Hal itu al  disampaikan Gubernur H Muhidin usai mengikuti Rapat Koordinasi Pemerintah Provinsi Kalimantan Selatan di Ruang Rapat Aberani Sulaiman, Kantor Gubernur Kalsel, di Banjarbaru, Senin (6/3).

Gubernur H Muhidin menegaskan bahwa salah satu wilayah yang menjadi perhatian utama adalah kawasan Liang Anggang, Kota Banjarbaru dan menyebutkan apabila terjadi karhutla di wilayah itu dampaknya tidak hanya pada lingkungan, tetapi juga dapat mengganggu aktivitas penerbangan di Bandara Syamsudin Noor.

“Liang Anggang ini harus kita jaga bersama dan kalau terjadi kebakaran dan menimbulkan asap, maka penerbangan bisa terganggu. Jika penerbangan terhambat, tentu akan berdampak pada pergerakan ekonomi,” ujarnya.

Sebagai langkah antisipasi, Pemprov Kalsel mendorong upaya penyediaan sumber air, salah satunya melalui pembuatan kanal untuk memastikan ketersediaan air di wilayah rawan karhutla, khususnya di sekitar Liang Anggang dan area bandara.

Selain itu, H Muhidin juga mengingatkan masyarakat agar tidak melakukan pembakaran lahan secara sembarangan dan  menegaskan tindakan itu berpotensi menimbulkan kebakaran yang meluas serta dapat dikenakan sanksi hukum.
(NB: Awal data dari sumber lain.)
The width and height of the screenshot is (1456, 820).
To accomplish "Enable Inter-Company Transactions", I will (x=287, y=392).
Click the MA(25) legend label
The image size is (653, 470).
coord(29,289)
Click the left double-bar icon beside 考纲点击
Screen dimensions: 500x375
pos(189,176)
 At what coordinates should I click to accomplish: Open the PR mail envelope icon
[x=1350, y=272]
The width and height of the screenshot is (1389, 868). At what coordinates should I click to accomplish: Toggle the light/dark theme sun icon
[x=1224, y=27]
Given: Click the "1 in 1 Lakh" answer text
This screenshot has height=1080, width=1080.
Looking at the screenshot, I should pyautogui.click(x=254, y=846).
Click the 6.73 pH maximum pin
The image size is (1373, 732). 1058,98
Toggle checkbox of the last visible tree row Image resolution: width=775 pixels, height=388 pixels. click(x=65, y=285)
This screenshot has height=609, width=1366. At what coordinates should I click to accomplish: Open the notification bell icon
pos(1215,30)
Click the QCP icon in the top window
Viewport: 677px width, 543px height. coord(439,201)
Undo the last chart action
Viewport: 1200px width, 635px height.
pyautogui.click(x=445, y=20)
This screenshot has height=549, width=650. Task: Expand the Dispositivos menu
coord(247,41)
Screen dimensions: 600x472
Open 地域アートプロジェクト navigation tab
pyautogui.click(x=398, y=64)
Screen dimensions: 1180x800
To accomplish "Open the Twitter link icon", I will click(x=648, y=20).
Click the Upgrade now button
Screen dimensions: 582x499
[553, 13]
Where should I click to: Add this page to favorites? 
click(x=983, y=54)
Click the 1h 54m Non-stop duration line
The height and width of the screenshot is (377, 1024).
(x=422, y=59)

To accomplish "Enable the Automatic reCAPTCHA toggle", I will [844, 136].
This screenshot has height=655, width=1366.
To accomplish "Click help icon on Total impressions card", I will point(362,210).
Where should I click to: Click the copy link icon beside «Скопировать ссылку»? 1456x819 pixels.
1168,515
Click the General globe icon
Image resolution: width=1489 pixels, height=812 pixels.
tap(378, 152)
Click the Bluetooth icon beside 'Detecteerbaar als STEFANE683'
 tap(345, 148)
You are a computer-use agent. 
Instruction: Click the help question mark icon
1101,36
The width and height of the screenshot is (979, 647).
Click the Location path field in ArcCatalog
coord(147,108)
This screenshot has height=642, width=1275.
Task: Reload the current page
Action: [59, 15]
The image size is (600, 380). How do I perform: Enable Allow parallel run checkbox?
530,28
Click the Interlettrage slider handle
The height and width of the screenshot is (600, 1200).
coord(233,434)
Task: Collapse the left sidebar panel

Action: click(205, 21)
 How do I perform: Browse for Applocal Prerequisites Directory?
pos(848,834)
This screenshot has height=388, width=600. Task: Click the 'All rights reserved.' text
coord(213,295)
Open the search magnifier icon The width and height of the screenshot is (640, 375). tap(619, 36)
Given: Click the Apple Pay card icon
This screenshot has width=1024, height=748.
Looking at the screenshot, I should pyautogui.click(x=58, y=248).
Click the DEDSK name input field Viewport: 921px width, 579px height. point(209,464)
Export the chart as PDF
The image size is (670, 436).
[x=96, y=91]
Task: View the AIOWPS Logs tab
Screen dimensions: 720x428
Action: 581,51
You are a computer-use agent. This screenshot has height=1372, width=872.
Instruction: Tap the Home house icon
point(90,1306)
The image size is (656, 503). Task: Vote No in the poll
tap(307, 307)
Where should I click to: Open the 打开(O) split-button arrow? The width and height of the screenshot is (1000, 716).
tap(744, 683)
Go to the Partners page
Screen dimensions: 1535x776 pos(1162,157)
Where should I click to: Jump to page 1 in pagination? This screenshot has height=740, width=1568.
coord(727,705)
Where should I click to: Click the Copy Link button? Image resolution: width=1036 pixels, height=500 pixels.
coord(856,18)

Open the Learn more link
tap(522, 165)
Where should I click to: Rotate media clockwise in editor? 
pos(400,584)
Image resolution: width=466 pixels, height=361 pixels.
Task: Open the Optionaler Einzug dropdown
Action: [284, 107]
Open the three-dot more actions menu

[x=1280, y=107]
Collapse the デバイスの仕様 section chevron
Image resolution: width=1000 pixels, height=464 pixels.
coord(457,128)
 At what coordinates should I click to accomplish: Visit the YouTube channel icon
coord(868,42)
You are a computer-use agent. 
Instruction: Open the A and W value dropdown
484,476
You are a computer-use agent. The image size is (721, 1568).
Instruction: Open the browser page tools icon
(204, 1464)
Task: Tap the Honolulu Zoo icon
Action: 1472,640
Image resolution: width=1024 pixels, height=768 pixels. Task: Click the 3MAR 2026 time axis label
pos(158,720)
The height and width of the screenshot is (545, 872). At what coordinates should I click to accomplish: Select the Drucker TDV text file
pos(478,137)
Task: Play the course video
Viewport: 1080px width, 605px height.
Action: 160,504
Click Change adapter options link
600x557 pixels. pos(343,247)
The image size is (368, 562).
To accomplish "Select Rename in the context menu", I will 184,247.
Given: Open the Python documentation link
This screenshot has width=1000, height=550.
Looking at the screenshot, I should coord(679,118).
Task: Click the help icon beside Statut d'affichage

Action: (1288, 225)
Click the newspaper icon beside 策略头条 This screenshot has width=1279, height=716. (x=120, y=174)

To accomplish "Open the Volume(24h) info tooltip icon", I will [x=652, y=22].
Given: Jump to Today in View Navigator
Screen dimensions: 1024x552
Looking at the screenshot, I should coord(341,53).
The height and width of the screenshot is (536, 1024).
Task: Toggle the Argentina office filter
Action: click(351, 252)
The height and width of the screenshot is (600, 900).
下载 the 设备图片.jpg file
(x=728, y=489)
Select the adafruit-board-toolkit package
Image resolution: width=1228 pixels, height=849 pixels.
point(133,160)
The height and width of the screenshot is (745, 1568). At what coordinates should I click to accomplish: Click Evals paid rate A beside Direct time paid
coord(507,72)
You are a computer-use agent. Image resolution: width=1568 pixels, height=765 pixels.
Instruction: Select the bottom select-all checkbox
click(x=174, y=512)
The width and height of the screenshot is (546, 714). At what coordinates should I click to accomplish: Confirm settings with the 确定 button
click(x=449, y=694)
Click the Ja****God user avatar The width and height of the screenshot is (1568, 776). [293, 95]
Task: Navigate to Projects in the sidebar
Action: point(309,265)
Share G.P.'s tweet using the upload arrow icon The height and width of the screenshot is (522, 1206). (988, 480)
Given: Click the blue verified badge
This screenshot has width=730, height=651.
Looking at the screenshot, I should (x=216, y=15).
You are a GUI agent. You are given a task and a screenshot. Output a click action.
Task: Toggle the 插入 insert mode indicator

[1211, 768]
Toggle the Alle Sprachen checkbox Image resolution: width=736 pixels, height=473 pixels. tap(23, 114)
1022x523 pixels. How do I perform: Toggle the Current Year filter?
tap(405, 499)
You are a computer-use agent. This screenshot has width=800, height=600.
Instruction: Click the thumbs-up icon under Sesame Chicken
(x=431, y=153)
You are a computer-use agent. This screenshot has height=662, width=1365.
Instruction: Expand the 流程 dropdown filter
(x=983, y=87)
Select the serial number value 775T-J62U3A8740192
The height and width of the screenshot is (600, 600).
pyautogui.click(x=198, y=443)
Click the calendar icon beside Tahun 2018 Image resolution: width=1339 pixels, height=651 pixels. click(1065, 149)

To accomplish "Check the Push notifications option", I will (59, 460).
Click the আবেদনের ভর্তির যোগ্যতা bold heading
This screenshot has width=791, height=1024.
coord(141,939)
“Kami mengimbau masyarakat untuk berhati-hati, terutama di musim panas seperti sekarang. Jangan membuka lahan dengan cara dibakar, karena api bisa merembet dan meluas. Selain merusak lingkungan, hal ini juga ada sanksinya,” tegasnya.

Muhidin turut mengajak masyarakat untuk berperan aktif dalam pencegahan karhutla dengan melaporkan jika menemukan adanya indikasi pembakaran hutan atau lahan secara ilegal di lingkungan masing-masing.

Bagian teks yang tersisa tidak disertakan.